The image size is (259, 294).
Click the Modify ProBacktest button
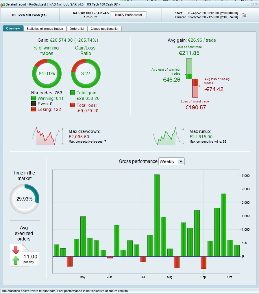tap(128, 15)
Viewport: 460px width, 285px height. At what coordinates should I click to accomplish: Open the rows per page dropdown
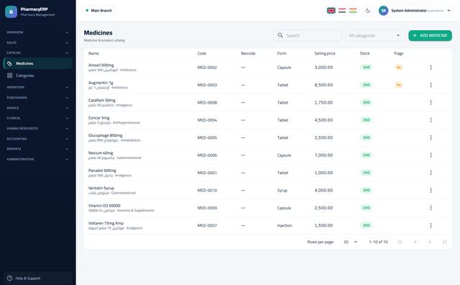pos(350,242)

== == ==

Repeat the data word for word. Images are not part of the copy.

__Result below__.
The image size is (259, 294).
Click the Modify ProBacktest button
tap(128, 15)
Viewport: 460px width, 285px height. At what coordinates should I click to accomplish: Open the rows per page dropdown
pos(350,242)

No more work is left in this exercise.